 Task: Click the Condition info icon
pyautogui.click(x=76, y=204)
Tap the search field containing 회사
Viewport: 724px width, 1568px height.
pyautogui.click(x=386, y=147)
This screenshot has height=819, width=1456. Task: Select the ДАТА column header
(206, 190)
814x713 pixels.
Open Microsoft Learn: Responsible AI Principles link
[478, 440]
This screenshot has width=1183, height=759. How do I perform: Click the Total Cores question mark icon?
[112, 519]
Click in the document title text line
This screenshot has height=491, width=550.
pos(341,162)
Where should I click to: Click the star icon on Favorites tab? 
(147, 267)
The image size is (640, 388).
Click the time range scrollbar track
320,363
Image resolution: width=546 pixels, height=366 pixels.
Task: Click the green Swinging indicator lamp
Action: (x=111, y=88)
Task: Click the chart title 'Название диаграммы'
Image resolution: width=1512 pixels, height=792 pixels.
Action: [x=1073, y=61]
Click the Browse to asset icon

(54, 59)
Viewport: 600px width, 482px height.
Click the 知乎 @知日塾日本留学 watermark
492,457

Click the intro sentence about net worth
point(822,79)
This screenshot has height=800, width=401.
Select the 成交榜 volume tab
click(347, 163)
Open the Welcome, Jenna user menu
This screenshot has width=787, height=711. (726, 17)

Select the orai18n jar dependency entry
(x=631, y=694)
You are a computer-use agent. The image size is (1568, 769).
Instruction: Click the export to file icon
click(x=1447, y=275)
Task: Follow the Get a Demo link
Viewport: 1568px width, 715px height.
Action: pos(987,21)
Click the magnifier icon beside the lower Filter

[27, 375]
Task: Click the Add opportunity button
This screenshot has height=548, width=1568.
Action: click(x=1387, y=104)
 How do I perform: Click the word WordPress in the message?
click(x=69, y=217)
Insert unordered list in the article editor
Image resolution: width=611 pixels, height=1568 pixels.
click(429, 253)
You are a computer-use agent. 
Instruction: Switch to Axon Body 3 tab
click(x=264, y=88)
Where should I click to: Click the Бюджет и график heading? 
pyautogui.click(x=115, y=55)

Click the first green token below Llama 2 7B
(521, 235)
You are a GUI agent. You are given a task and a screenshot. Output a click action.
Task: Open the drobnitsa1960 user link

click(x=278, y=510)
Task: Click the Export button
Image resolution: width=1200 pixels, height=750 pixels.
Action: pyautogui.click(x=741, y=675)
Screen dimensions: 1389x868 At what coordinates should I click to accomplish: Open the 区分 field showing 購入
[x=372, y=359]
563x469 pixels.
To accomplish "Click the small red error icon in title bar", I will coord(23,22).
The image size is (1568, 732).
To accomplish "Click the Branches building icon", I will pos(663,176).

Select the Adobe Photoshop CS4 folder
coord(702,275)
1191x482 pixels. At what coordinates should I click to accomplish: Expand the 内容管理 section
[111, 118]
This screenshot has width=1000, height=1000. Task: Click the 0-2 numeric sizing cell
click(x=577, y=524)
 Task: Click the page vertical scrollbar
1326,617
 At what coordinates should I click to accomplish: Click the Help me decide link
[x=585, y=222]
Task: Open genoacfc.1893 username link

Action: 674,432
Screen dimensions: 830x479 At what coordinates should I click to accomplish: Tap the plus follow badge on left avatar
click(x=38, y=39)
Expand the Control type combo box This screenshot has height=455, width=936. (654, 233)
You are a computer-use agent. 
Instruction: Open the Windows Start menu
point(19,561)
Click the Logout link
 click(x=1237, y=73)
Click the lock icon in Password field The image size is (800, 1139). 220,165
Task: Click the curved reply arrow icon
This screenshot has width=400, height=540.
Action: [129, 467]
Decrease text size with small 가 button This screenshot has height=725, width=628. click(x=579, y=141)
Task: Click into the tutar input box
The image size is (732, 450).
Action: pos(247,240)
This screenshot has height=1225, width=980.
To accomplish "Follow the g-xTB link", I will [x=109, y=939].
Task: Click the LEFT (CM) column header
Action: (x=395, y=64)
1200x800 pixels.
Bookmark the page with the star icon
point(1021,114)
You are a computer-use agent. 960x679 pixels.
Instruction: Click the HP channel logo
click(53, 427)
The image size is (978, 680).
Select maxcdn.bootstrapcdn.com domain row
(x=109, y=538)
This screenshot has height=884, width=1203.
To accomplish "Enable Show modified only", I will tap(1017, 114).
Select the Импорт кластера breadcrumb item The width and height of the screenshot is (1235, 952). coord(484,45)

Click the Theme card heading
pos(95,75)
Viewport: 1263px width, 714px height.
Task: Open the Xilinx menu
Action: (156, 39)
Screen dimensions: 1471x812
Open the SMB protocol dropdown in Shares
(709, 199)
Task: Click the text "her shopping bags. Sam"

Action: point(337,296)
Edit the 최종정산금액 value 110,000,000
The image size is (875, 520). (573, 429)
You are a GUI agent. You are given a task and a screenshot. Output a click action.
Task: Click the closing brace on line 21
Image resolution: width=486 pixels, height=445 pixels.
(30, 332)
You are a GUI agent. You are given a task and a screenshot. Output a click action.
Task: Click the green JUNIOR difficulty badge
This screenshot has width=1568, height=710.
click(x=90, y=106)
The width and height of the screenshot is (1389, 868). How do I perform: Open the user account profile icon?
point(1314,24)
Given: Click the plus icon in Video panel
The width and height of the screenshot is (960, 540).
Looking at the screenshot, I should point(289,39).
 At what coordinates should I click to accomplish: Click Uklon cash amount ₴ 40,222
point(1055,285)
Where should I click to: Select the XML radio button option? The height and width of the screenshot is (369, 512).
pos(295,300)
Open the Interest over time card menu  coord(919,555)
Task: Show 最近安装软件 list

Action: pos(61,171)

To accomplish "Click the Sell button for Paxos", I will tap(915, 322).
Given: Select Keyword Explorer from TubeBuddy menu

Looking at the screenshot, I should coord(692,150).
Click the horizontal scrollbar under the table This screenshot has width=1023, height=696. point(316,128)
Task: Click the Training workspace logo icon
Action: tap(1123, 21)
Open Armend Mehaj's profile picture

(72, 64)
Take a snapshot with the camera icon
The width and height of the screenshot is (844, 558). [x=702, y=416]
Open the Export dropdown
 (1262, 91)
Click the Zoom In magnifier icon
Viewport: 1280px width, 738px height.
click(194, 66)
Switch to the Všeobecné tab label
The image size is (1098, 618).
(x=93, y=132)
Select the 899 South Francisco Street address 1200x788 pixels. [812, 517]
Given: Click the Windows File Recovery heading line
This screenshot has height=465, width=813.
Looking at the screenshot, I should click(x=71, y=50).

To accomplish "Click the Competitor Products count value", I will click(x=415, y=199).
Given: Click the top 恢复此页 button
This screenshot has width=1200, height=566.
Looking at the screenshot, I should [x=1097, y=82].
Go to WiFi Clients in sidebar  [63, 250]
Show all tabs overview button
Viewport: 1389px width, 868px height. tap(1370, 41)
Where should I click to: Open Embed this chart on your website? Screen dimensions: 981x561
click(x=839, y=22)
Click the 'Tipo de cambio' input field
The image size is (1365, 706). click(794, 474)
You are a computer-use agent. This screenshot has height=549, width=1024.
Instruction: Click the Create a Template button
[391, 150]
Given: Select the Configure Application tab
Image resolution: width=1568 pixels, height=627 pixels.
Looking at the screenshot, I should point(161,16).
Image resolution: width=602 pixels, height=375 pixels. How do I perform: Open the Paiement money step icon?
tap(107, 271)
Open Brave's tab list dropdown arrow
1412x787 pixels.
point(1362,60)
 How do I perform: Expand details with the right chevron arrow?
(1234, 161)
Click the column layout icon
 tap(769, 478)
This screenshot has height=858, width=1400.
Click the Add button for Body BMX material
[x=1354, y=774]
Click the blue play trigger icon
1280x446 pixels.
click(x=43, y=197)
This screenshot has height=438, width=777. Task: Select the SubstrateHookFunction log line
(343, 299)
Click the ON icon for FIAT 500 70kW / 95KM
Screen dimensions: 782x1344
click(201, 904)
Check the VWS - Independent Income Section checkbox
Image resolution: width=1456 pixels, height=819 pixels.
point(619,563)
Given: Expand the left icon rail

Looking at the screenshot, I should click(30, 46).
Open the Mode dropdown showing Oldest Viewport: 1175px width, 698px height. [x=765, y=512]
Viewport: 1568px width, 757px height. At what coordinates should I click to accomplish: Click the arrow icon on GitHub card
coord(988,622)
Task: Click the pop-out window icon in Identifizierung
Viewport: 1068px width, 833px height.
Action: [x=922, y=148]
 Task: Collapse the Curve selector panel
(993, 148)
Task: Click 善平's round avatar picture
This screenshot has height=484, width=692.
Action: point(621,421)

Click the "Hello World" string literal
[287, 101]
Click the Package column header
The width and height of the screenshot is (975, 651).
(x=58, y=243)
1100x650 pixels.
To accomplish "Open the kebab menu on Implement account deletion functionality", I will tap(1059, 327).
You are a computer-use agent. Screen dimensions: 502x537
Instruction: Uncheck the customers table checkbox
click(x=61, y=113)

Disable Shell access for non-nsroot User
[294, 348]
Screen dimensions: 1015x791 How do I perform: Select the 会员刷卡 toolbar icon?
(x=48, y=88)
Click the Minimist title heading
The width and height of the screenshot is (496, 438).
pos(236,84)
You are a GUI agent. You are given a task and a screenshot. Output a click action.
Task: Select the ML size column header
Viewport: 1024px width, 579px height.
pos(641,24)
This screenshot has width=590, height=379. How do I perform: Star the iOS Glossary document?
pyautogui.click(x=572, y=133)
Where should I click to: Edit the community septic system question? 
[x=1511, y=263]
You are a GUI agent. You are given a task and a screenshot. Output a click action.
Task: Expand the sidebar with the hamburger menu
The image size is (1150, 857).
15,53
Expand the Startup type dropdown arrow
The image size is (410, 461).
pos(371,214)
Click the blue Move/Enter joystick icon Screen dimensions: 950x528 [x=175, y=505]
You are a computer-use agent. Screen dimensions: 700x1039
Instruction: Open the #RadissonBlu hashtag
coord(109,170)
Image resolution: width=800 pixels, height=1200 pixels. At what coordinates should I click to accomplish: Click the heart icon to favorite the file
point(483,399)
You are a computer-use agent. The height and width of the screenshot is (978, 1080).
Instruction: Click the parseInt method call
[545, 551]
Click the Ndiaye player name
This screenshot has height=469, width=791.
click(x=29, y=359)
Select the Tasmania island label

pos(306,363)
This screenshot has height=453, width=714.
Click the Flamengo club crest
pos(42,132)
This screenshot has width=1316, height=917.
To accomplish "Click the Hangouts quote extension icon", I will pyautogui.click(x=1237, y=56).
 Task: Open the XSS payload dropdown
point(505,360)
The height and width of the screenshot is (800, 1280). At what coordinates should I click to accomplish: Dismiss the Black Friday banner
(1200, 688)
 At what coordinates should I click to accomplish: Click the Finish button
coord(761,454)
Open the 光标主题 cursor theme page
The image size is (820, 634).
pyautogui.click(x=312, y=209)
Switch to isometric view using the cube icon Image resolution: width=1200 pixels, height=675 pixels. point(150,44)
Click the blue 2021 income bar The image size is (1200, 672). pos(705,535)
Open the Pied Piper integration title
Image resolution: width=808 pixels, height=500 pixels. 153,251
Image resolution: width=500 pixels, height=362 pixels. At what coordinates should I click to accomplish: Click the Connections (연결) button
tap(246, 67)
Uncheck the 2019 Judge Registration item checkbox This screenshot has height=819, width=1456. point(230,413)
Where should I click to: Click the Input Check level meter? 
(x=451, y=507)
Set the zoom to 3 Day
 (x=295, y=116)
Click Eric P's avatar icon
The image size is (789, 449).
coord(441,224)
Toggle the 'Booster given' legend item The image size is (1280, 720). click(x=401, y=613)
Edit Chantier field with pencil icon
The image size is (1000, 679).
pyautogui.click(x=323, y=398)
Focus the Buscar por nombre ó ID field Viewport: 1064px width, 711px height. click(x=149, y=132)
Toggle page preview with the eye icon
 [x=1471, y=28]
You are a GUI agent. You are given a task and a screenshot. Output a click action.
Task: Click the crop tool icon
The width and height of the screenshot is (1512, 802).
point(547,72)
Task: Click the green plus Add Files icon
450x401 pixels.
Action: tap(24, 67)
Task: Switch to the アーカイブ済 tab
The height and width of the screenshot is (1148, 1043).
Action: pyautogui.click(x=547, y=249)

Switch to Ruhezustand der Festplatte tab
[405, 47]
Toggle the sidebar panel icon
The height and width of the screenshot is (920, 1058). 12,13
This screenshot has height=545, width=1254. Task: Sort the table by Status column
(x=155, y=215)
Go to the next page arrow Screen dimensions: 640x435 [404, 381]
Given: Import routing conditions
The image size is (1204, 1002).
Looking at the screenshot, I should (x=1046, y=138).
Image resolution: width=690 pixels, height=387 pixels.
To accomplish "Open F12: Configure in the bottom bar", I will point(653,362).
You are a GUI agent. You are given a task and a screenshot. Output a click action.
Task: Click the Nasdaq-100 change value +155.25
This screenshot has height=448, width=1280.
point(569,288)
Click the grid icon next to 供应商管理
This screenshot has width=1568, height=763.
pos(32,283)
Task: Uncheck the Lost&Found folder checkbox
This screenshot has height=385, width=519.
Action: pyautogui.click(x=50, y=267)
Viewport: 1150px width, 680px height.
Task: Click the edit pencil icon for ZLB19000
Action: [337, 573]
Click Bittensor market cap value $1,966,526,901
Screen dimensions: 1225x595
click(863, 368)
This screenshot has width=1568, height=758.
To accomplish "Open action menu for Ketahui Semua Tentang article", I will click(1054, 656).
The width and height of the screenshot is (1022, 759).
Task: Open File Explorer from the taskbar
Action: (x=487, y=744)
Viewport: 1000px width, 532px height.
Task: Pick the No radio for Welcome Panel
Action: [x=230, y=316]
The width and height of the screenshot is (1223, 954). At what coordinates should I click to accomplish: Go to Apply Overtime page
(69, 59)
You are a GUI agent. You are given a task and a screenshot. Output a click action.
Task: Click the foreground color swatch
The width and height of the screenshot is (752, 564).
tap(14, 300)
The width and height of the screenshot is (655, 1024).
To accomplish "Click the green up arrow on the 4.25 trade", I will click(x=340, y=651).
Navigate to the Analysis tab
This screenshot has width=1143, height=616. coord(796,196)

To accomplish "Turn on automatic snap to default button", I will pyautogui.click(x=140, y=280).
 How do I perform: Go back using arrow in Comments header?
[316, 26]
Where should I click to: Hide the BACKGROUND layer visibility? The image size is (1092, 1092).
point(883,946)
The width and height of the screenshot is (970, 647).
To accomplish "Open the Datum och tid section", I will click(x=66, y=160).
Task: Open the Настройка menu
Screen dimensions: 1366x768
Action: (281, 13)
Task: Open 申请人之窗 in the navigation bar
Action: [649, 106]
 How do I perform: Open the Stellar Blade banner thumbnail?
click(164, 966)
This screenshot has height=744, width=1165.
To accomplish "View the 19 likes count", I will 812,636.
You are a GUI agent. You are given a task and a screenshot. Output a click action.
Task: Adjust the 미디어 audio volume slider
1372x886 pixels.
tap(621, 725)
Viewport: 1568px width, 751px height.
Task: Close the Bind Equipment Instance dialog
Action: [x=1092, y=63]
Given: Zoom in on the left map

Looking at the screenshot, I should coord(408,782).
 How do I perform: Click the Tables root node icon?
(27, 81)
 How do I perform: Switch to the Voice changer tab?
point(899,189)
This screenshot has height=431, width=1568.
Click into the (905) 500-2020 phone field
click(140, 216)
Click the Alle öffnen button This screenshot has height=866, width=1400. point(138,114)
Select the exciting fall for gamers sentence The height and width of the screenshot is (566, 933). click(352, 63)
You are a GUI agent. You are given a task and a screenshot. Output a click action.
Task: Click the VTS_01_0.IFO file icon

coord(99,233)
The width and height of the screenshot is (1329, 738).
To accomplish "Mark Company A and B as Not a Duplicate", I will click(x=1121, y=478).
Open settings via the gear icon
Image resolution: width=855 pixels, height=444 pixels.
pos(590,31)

* [Your objective]:
In the listing above, find each line with "small" and copy it.

* [Solved problem]:
To accomplish "Click the small red error icon in title bar", I will coord(23,22).
Decrease text size with small 가 button This screenshot has height=725, width=628. click(x=579, y=141)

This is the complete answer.